Written by Harry Dix |
A common question many organizations face, when it comes to rolling out analytics, be it organization-wide or embedded into a software product, is that of deciding whether to build in-house or buy off-the-shelf.
There are, of course, pros and cons to both approaches, and deciding which works best for your organization will ultimately depend on your team’s composition, your analytics use-case, and your expectations.
In this article, we’ll walk you through some of the main points to consider in your journey to analytics acquisition, ensuring that, when you hit “go”, you’ll be investing in the option that best suits your needs.
Knowledge and skill sets
If you plan on rolling out analytics within your own software product, then your teams may be able to leverage some of their existing cloud infrastructure and software development-related skill sets, making a built-in-house analytics solution a possibility.

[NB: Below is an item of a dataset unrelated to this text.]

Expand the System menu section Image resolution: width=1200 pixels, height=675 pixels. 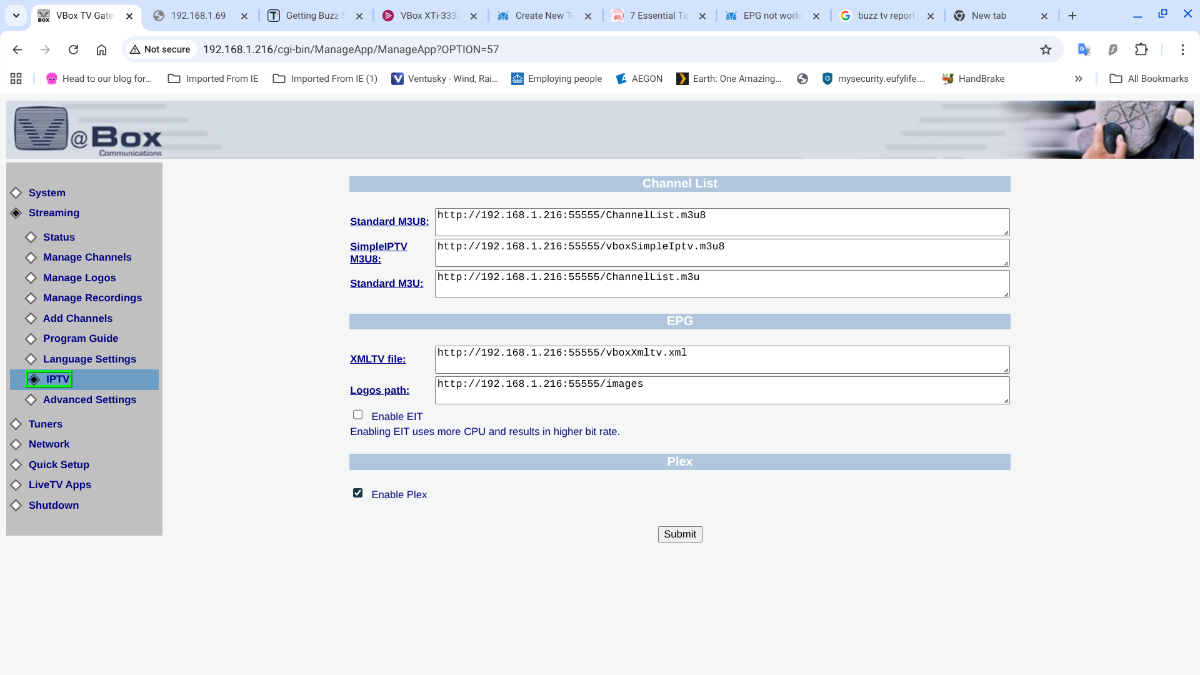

However, while your team may hold some of the knowledge and skills required to build an advanced analytics platform, it’s likely that you’ll have gaps to fill. Identifying, recruiting, and onboarding highly skilled architects, engineers, and developers is not only time-consuming, but also costly, especially considering their short supply.
Control over your data
Without a third-party analytics platform for your data to pass through, if you store your data in your own private cloud, you keep complete control over it. Regardless of whether you use a private or public cloud, using a third-party analytics platform means that your data will have to go through another vendor.
Therefore, you need to be sure that the analytics platform you choose and its back-end, data transformation processes fulfill the highest privacy and security standards.
Costs and scalability
On top of increased hiring, building your own analytics platform requires the obvious upfront investment in infrastructure, architecture, and back-end data management software. Of course, you may possess some of these resources already but, as is often the case with internal development projects, unforeseen costs can arise along the way.
This can make it very difficult to predict the scope of a DIY approach in the long term.
Much like any forecasting, it’s not so much about initial deployment costs, but about building ROI and sustainably building profits in line with your customer base. And when you work with an analytics vendor, you’ll only pay for what you use. You can pick & choose pre-built platform components based on your current and future needs, including; data computation power, data volume, and the number and size of user groups (i.e. customers, teams).
Time to market
The biggest hurdle for your organization may not simply be resources or investment, but time. With basic in-house analytics solutions, it often takes around 10 months to get them up and running; with fully developed, end-to-end analytics solutions, taking much longer (several years in some cases).
By contrast, acquiring an advanced analytics platform results in a much quicker deployment, as little as eight weeks, along with the ability to drive customer growth and retention almost instantly.
Maintenance and updates
Your users (or customers) will expect the same continuous service levels regardless of how fast data and usage are growing and, therefore, an in-house analytics solution must be constantly updated, maintained, and, at times, scaled.
In this respect, an off-the-shelf solution will mean that you won’t need to go through the hassle of recruiting and onboarding hard-to-find specialized talent and, by employing a vendor with long-term industry knowledge and experience, increased efficiency for your company.
Analytics platforms are complex solutions requiring the development of a full-blown engine as well as multiple tools to support them. Your provider will have a dedicated team ready to quickly deploy solutions, troubleshoot any issues or discuss what new features you would like to see developed in the platform.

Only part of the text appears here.